Carbon dioxide intoxication usually resolves during ascent; thus, arterial blood gas (ABG) testing after a dive typically does not detect any increase in carbon dioxide levels. Treatment is gradual ascent and termination of the diving exercise or correction of the precipitating cause.
Carbon monoxide can enter a diver’s air supply if the air compressor intake valve is placed too close to engine exhaust or if the lubricating oil in a malfunctioning compressor becomes hot enough to partially combust (flashing), producing carbon monoxide.
Symptoms include nausea, headache, weakness, clumsiness, and mental changes. Severe carbon monoxide poisoning can cause seizures, syncope, or coma.
Diagnosis is by detecting an elevated carboxyhemoglobin level in blood; pulse oximetry readings are nondiagnostic and usually normal because standard pulse oximeters cannot distinguish between oxyhemoglobin and carboxyhemoglobin. However, pulse carbon monoxide oximetry can detect elevated carboxyhemoglobin. The diver’s air supply can also be tested for carbon monoxide.

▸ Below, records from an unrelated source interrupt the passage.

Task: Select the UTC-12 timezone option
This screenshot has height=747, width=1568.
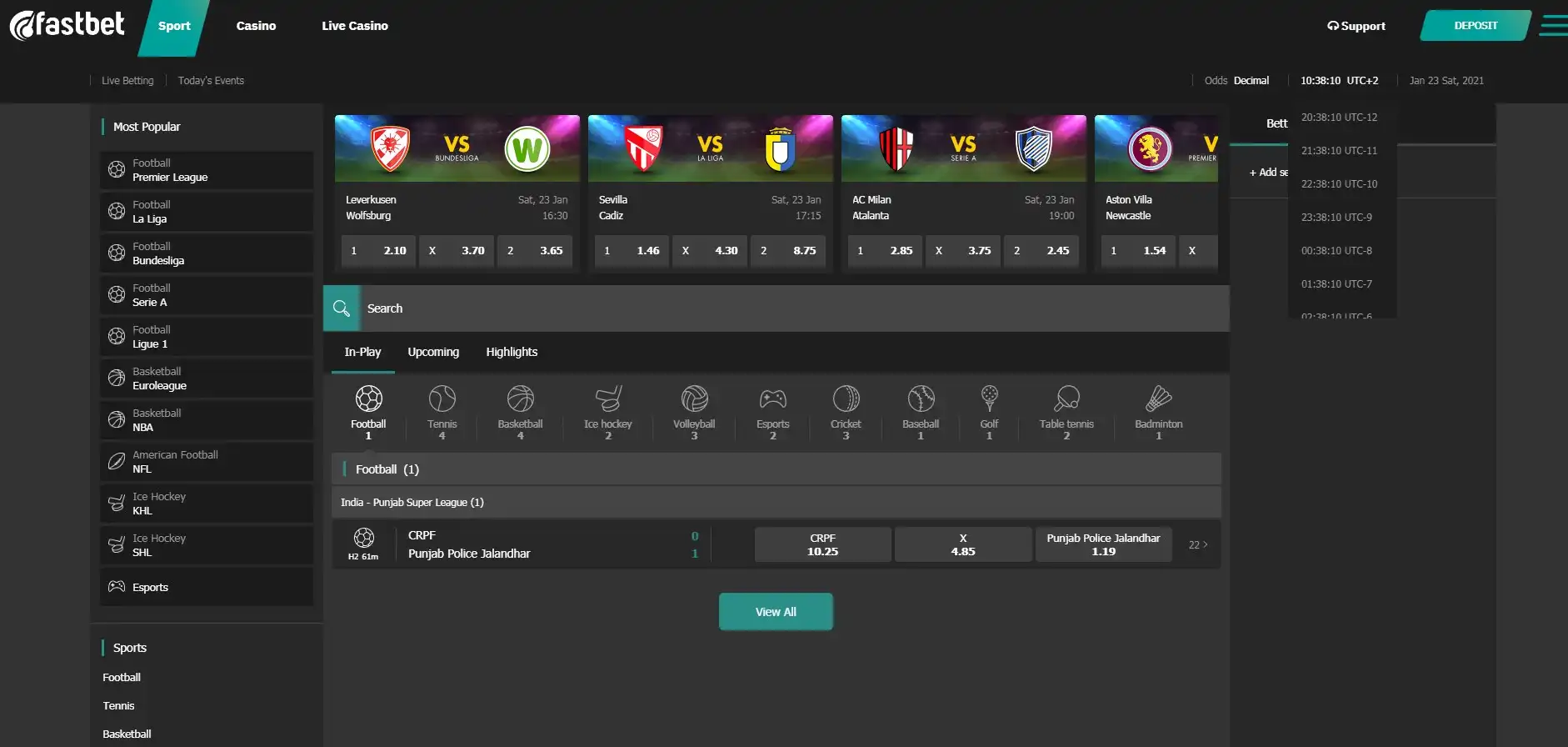Action: pos(1339,118)
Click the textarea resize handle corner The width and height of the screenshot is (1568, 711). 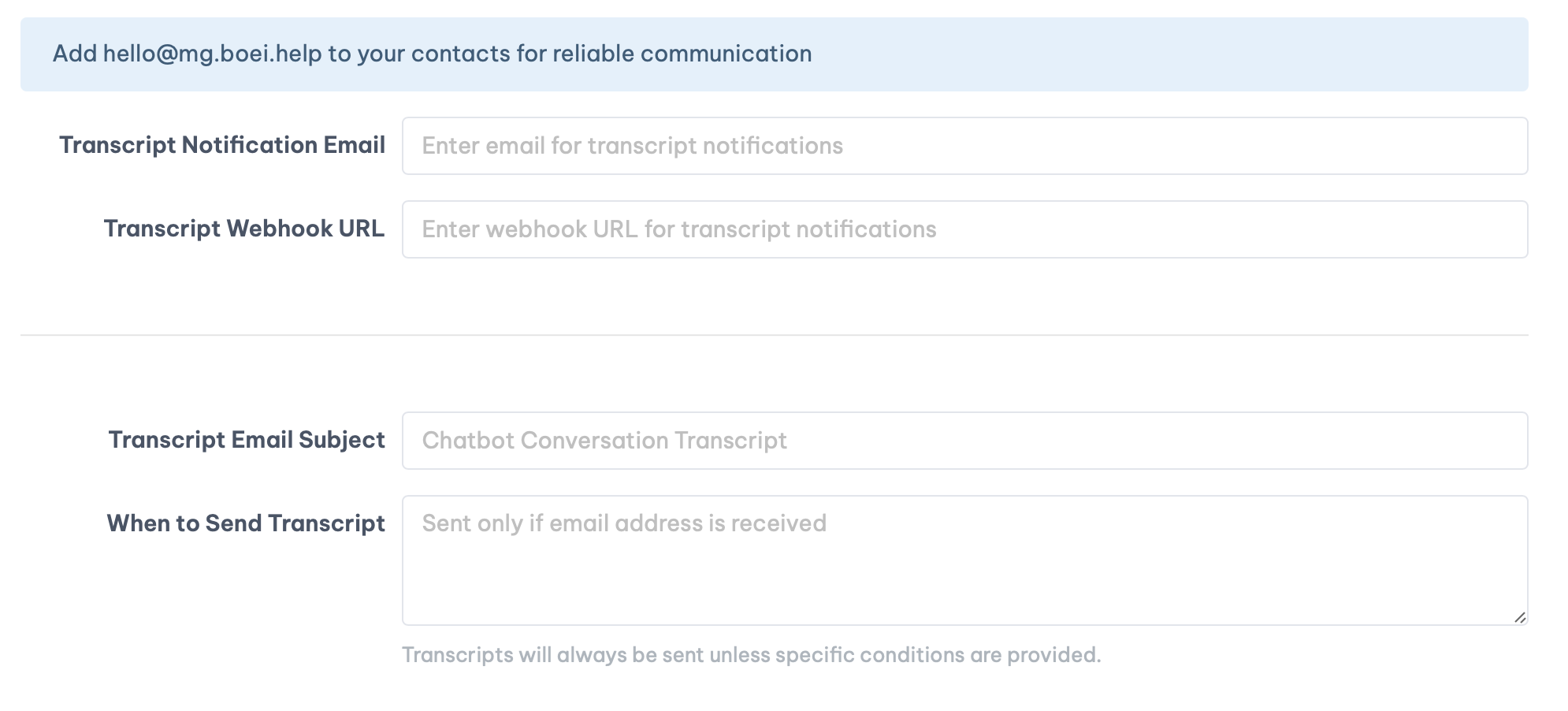coord(1520,618)
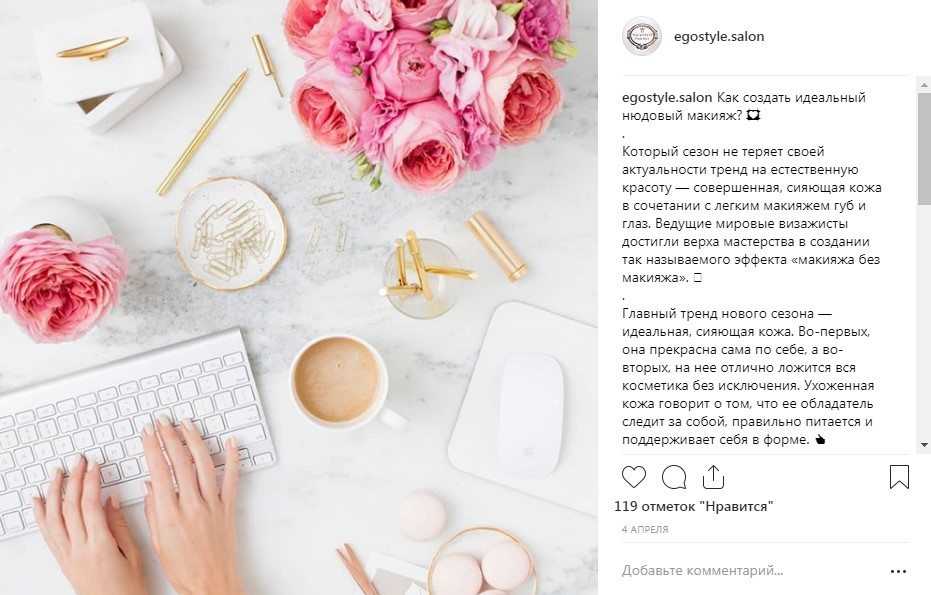Like the post with the heart icon

[x=634, y=477]
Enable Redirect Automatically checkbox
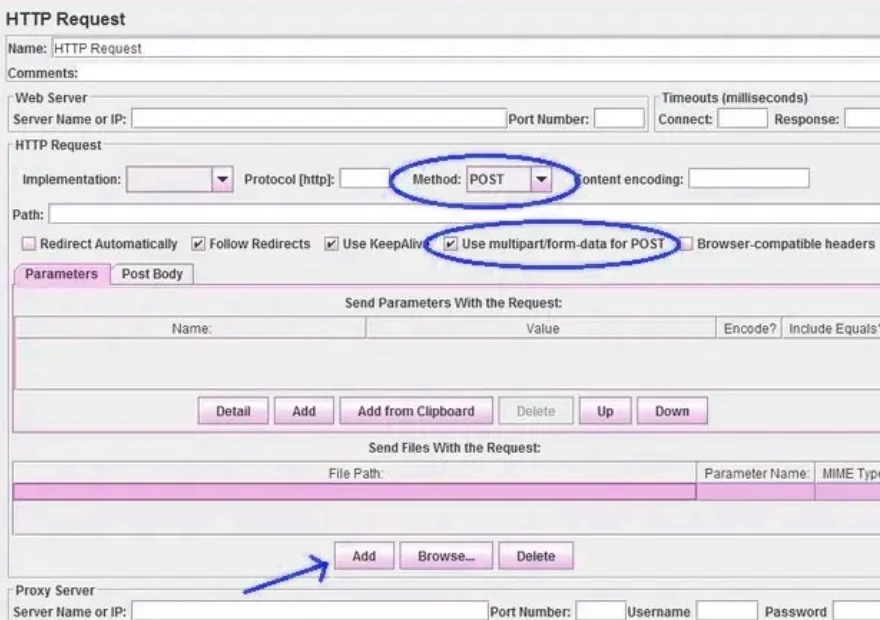 [30, 244]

Treatment is with high-flow 100% oxygen, best given via a nonrebreather mask, which decreases the half-life of carboxyhemoglobin in room air from 4 to 6 hours to 30 to 150 minutes. For severe cases, in which there are neurologic manifestations or where carboxyhemoglobin is ≥ 25%, hyperbaric oxygen therapy should be considered. Carboxyhemoglobin levels will drop quickly in the hyperbaric chamber (half-life 15 to 30 minutes), and most studies show that persistent sequelae are reduced by hyperbaric oxygen treatment. Although carboxyhemoglobin elevation confirms the diagnosis, tissue hypoxia is augmented by carbon monoxide binding to other hemoproteins such as myoglobin and cytochrome a and a3. Thus, carboxyhemoglobin level does not correlate with clinical severity and should not be used as a treatment target.
A poorly understood syndrome of neuromuscular and cerebral abnormalities can develop at ≥ 180 m (≥ 600 ft), particularly when divers are compressed rapidly while breathing helium/oxygen mixtures. Symptoms include nausea, vomiting, fine tremors, incoordination, dizziness, fatigue, somnolence, myoclonic jerking, stomach cramps, and decrements in intellectual and psychomotor performance.
Diagnosis is clinical. Prevention is usually accomplished by slowing the rate of compression and/or adding a small amount of a narcotic gas (eg, 5% nitrogen) to the breathing mix.